Tracking for funding
A novel aspect of this debate is that the initiative comes from
concerns of the Django Software Foundation (DSF) about funding. The
proposal suggests that "relying on the free labor of volunteers is
ineffective, unfair, and risky" and states that "the future of Django
depends on our ability to fund its development". In fact, the DSF
recently hired an engineer to help oversee Django's development, which
has been quite successful in helping the project make timely releases
with fewer bugs. Various fundraising efforts have resulted in major
new Django features, but it is difficult to attract sponsors without
some hard data on the usage of Django.
The proposed feature tries to count the number of "unique developers"
and gather some metrics of their environments by using Google
Analytics (GA) in Django.

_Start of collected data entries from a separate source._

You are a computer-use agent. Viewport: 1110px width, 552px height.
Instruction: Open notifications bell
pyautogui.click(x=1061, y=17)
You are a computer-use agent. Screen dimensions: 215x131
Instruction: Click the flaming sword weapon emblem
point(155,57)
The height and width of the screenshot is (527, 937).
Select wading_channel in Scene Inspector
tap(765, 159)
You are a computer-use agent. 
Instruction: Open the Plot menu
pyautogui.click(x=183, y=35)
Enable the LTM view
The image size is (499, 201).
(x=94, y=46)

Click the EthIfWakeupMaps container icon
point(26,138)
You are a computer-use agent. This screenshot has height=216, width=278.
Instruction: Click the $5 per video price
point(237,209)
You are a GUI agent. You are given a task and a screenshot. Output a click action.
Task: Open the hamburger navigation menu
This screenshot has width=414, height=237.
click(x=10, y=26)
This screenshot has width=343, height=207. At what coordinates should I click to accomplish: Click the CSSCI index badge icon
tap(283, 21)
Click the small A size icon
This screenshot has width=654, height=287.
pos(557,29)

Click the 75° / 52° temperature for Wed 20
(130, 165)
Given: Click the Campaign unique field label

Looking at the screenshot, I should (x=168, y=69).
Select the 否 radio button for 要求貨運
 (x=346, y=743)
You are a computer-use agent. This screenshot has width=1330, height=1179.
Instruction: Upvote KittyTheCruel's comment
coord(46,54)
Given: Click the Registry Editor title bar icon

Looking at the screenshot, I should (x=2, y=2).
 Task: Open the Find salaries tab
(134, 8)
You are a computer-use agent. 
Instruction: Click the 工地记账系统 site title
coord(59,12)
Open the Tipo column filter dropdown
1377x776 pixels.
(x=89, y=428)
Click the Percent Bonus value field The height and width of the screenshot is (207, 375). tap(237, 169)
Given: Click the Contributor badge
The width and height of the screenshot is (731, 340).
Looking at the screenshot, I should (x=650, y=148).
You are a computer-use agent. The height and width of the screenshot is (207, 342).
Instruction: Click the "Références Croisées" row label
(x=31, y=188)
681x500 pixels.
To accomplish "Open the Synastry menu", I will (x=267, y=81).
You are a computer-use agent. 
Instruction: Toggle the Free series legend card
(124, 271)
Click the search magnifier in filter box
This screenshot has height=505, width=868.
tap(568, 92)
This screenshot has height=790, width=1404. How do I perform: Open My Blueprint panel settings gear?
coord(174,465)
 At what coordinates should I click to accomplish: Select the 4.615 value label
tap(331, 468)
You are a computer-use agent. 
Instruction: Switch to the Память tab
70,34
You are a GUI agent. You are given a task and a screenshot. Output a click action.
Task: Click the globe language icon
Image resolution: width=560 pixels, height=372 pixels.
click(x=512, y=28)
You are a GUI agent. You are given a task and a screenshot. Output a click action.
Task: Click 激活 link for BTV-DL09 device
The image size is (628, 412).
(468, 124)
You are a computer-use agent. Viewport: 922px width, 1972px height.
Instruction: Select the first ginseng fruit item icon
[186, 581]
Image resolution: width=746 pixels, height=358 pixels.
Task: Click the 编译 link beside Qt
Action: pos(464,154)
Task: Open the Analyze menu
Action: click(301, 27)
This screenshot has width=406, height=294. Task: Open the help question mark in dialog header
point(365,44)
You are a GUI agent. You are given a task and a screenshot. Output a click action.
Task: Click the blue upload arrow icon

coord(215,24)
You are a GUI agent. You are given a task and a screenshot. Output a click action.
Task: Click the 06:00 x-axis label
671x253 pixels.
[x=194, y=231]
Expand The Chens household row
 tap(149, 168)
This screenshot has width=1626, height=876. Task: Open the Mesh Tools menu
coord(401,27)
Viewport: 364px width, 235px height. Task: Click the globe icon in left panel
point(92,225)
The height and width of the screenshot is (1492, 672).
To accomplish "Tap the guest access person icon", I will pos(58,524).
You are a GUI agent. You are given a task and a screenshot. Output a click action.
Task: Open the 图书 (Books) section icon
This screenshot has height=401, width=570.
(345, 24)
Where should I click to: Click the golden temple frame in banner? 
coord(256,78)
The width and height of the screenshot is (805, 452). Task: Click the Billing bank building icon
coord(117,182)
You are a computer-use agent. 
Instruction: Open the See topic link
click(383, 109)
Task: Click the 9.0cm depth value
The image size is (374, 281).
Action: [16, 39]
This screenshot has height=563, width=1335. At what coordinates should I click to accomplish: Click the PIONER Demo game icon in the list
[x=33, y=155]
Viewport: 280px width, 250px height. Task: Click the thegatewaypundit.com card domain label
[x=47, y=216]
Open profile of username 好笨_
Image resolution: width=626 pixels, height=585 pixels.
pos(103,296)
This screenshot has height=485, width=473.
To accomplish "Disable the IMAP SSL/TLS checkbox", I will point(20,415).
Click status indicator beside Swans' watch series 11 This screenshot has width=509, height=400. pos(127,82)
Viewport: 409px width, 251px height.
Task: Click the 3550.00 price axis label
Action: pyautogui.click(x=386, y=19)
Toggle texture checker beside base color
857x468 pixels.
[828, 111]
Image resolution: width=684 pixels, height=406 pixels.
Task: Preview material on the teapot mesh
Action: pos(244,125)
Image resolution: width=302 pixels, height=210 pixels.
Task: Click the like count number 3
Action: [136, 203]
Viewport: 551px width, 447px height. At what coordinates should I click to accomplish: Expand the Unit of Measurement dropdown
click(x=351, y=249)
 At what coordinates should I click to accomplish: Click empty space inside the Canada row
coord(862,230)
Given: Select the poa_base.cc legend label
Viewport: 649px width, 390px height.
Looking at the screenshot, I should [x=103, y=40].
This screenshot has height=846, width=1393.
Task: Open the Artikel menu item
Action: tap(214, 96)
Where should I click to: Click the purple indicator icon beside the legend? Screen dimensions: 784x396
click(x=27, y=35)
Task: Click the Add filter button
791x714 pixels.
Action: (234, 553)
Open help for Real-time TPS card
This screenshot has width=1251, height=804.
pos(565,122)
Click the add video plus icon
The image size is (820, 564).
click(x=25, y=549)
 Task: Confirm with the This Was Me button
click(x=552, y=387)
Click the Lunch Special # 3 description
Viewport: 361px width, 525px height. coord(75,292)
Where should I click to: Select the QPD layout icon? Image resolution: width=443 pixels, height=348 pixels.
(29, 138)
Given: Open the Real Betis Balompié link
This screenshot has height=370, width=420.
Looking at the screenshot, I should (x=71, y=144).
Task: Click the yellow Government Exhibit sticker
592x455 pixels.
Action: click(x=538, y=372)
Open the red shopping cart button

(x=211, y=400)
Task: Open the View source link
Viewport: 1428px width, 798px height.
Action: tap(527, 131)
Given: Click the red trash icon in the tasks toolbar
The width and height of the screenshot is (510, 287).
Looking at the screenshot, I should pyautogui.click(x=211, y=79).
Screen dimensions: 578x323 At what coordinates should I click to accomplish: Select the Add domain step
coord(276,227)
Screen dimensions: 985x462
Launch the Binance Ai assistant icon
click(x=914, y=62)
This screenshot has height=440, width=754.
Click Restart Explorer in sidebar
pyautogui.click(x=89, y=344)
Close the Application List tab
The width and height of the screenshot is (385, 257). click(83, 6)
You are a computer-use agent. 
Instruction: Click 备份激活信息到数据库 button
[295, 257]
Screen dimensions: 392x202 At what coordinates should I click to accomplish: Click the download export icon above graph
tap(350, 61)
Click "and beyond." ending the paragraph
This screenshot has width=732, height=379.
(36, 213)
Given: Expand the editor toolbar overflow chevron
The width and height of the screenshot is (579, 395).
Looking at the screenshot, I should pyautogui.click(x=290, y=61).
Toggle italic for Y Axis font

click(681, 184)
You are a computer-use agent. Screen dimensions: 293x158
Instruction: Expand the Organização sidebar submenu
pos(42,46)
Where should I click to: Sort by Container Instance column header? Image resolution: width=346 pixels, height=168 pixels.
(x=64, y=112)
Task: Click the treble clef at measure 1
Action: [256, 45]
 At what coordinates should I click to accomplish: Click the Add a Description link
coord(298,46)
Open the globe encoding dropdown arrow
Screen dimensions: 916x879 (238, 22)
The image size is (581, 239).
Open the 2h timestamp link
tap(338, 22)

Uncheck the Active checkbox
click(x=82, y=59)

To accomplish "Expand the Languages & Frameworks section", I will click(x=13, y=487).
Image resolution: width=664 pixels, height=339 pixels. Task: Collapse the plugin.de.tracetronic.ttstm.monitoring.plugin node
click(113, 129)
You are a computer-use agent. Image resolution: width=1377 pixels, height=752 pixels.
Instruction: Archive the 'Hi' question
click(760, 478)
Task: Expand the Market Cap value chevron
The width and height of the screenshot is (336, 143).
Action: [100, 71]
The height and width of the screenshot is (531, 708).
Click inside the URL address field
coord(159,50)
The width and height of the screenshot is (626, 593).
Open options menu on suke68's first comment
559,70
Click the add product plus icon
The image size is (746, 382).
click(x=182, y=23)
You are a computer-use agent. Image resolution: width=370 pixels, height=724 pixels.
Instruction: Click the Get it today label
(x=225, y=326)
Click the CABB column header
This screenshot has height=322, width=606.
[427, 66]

The actual proposal (DEP 8) is done as a
pull request, which is part of
Django Enhancement Proposal (DEP) process that is similar in
spirit to the Python Enhancement Proposal (PEP) process. DEP 8 was
brought forward by a longtime Django developer, Jacob Kaplan-Moss.
The rationale is that "if we had clear data on the extent of Django's
usage, it would be much easier to approach organizations for funding".
The proposal is essentially about adding code in Django to send a
certain set of metrics when "developer" commands are run. The system
would be "opt-out", enabled by default unless turned off, although the
developer would be warned the first time the phone-home system is
used. The proposal notes that an opt-in system "severely undercounts"
and is therefore not considered "substantially better than a community
survey" that the DSF is already doing.
Information gathered
The pieces of information reported are specifically designed to run only
in a developer's environment and not in production. The metrics
identified are, at the time of writing:
- an event category (the developer commands:
startproject
,
startapp
, runserver
)
- the HTTP User-Agent string identifying the Django, Python, and OS
versions
- a user-specific unique identifier (a UUID generated on first run)
The proposal mentions the use of the GA aip
flag which,
according to GA documentation, makes "the IP address of the sender
'anonymized'". It is not quite clear how that is done at Google and,
given that it is a proprietary platform, there is no way to verify
that claim. The proposal says it means that "we can't see, and Google
Analytics doesn't store, your actual IP". But that is not actually
what Google does: GA stores IP addresses, the documentation just says
they are anonymized, without explaining how.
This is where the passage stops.